### Problem
Output as a numbered list the part of the lines below that opens with the line containing "Given: Switch to the Home tab" and closes with the line containing "point(28,218)", with both of those lines included and any blank lines left out.

Data entries
_ _ _ _

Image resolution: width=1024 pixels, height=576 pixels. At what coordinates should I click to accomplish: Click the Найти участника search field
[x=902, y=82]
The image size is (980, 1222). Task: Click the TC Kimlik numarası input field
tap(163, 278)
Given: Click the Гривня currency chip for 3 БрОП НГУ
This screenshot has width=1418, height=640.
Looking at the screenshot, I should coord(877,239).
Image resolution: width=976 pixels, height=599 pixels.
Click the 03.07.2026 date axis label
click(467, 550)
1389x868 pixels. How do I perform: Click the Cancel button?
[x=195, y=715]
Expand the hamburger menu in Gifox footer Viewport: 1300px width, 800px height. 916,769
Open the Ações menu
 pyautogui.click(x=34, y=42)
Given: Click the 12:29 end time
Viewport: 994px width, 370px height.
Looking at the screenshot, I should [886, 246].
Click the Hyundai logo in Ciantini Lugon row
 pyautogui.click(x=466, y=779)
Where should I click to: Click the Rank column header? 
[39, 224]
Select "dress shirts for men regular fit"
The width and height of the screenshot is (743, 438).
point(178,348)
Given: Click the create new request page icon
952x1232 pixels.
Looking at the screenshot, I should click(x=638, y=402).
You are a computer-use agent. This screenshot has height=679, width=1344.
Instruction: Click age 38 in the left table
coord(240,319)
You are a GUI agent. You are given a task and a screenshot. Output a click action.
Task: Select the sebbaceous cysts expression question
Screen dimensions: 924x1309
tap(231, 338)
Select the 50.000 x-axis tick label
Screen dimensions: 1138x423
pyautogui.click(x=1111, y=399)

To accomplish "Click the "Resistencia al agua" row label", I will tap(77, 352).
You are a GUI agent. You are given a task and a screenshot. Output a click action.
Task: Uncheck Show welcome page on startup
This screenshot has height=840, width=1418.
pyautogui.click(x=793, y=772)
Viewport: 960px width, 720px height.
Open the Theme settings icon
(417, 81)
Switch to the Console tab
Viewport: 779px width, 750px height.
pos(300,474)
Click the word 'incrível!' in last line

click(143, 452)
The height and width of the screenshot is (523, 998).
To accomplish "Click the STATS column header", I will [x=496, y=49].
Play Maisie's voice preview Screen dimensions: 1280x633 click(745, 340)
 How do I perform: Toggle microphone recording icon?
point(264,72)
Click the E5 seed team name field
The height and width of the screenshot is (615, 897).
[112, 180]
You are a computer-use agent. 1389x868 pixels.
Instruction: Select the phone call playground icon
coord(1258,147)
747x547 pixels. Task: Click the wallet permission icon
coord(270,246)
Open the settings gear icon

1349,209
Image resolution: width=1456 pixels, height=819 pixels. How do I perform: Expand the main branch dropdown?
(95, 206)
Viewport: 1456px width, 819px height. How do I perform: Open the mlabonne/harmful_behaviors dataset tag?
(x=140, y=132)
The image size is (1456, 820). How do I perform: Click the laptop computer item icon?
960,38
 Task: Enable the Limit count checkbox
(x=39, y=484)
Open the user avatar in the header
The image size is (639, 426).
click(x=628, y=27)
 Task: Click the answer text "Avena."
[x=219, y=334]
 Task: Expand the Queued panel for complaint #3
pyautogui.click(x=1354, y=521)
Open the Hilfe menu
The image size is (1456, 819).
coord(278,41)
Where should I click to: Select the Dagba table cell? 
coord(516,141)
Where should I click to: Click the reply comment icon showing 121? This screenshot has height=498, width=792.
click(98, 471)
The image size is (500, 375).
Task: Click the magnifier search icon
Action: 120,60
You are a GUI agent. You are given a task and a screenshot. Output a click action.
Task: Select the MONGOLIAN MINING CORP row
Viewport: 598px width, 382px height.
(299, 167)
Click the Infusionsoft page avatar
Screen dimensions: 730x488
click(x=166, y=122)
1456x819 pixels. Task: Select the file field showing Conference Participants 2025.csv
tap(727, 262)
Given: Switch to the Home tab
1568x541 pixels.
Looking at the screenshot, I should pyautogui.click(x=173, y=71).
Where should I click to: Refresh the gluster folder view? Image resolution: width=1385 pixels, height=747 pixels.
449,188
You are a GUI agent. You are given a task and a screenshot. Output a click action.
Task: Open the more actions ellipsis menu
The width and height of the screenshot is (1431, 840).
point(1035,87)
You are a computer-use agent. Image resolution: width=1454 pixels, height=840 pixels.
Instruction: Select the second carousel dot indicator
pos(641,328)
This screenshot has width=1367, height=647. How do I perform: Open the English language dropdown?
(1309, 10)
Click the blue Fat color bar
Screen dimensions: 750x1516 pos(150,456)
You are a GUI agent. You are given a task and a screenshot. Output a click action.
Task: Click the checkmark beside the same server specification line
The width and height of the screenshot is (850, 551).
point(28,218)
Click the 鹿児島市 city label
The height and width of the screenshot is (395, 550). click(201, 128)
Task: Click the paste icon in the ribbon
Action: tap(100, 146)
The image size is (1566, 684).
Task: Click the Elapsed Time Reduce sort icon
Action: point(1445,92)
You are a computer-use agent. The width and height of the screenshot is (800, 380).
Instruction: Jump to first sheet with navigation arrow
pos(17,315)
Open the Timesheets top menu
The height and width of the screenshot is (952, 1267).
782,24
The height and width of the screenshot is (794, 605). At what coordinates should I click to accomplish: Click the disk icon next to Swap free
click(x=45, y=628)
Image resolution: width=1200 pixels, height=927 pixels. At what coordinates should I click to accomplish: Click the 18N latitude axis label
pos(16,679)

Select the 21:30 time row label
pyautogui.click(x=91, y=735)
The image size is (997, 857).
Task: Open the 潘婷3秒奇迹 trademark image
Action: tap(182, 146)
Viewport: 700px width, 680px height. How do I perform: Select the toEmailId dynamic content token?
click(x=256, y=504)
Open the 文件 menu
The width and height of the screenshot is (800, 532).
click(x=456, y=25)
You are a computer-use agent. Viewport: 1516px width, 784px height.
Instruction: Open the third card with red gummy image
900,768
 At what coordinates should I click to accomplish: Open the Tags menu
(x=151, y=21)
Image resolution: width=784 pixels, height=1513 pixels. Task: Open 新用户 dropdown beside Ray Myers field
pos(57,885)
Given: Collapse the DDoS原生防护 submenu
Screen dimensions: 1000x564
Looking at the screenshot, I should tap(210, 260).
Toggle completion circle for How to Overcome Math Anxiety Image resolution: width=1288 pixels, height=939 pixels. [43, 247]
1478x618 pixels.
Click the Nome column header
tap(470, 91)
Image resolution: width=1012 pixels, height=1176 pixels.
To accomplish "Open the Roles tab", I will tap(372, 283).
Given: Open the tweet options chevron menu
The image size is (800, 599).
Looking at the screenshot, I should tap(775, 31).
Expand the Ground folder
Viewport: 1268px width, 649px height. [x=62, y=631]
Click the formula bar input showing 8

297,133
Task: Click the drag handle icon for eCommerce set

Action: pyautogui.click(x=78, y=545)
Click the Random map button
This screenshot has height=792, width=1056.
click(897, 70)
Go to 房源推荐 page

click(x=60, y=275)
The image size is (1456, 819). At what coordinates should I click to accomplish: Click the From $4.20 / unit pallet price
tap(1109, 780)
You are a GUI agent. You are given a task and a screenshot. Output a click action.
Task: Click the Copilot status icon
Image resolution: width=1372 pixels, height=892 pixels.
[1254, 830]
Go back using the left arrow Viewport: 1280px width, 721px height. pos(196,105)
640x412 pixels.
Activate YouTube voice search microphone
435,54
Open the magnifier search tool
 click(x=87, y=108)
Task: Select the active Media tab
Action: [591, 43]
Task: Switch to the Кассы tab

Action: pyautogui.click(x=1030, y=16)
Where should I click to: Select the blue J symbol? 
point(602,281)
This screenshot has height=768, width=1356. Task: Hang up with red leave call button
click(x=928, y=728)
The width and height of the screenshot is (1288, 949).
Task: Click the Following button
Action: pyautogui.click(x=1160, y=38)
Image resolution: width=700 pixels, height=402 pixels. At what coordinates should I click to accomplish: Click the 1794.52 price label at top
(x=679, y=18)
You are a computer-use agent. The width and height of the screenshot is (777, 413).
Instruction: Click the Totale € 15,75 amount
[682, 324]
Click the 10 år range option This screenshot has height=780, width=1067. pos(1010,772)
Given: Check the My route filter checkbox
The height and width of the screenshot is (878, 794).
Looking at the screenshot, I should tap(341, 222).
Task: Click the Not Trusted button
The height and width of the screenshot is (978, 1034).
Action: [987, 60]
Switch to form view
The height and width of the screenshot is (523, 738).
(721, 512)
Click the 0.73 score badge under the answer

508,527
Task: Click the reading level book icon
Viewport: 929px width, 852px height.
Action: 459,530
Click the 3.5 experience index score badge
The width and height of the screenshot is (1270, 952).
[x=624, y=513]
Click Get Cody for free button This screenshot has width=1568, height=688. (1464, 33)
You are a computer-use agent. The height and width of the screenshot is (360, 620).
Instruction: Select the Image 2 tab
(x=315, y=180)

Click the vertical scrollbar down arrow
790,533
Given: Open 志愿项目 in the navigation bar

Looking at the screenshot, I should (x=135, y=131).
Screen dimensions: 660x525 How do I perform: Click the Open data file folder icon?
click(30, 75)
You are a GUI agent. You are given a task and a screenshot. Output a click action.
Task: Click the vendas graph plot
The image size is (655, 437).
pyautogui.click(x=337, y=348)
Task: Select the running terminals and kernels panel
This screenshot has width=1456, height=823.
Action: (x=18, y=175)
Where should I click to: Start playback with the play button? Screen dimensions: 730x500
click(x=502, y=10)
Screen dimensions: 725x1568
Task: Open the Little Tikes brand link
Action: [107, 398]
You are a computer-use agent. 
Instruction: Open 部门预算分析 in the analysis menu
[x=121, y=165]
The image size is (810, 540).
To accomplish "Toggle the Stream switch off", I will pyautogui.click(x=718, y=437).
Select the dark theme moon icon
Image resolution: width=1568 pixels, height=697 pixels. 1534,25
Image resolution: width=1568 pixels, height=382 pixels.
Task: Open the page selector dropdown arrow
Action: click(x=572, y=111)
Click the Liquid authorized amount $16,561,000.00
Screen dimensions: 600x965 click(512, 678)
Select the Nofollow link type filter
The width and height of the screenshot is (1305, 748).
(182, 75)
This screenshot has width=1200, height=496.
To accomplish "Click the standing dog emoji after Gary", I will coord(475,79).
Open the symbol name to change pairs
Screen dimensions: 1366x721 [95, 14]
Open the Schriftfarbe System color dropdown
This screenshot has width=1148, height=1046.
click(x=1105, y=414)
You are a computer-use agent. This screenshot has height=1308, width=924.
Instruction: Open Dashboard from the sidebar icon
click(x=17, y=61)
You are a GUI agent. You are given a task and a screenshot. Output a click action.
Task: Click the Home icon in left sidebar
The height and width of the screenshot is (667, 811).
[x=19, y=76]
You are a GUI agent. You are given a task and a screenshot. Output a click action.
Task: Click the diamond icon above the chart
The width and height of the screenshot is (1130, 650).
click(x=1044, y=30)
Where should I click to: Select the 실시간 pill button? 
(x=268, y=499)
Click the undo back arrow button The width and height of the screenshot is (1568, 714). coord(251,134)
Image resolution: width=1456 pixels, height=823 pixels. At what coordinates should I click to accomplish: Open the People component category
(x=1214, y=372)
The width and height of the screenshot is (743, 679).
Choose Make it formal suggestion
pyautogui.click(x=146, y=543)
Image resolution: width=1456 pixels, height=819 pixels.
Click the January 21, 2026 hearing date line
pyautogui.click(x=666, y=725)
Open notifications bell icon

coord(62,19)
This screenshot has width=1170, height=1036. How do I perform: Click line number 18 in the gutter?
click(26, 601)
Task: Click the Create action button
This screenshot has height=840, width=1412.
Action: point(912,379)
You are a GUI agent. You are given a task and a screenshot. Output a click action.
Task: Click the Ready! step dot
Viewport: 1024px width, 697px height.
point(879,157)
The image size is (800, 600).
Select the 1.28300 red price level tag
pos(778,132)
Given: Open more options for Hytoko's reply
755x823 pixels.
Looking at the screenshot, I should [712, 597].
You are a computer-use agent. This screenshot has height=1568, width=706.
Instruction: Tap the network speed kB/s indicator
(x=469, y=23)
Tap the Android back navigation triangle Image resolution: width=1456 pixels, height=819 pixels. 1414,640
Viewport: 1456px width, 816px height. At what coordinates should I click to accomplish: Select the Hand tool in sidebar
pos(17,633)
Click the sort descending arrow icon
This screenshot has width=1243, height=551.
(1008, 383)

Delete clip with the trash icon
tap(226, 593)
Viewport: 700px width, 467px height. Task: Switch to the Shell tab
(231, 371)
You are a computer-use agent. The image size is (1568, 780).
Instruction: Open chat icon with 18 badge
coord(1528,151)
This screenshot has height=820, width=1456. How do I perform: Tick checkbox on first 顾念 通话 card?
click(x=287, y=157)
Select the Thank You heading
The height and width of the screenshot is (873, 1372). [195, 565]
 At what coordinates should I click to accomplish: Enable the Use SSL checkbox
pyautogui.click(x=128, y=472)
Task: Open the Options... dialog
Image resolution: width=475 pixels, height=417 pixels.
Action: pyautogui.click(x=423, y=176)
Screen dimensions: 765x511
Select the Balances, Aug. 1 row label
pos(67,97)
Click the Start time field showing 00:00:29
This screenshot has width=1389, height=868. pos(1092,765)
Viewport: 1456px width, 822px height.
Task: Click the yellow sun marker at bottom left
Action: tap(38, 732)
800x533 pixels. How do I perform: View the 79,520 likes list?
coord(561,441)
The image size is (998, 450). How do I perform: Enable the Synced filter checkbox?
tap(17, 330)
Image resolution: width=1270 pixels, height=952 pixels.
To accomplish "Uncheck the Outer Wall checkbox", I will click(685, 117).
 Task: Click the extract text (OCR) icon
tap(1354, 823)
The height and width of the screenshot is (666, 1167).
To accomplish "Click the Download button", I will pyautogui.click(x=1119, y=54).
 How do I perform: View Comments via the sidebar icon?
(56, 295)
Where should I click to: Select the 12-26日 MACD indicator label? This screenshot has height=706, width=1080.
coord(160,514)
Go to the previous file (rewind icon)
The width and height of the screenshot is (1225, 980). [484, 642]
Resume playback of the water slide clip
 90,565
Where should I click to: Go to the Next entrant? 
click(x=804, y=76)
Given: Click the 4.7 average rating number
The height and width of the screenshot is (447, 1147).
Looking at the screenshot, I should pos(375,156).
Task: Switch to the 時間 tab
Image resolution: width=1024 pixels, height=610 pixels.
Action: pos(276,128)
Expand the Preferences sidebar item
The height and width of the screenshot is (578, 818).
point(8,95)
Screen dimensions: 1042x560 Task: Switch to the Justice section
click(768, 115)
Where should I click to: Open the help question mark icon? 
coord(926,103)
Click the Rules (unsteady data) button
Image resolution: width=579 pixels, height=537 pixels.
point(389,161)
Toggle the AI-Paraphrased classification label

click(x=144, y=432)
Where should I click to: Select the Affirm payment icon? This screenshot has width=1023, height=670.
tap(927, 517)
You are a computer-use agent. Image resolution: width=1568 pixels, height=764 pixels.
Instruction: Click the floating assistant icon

_ _ _ _

### Answer to the exercise
1. Given: Switch to the Home tab
2. 1568x541 pixels.
3. Looking at the screenshot, I should pyautogui.click(x=173, y=71).
4. Where should I click to: Refresh the gluster folder view? Image resolution: width=1385 pixels, height=747 pixels.
5. 449,188
6. You are a GUI agent. You are given a task and a screenshot. Output a click action.
7. Task: Open the more actions ellipsis menu
8. The width and height of the screenshot is (1431, 840).
9. point(1035,87)
10. You are a computer-use agent. Image resolution: width=1454 pixels, height=840 pixels.
11. Instruction: Select the second carousel dot indicator
12. pos(641,328)
13. This screenshot has width=1367, height=647. How do I perform: Open the English language dropdown?
14. (1309, 10)
15. Click the blue Fat color bar
16. Screen dimensions: 750x1516 pos(150,456)
17. You are a GUI agent. You are given a task and a screenshot. Output a click action.
18. Task: Click the checkmark beside the same server specification line
19. The width and height of the screenshot is (850, 551).
20. point(28,218)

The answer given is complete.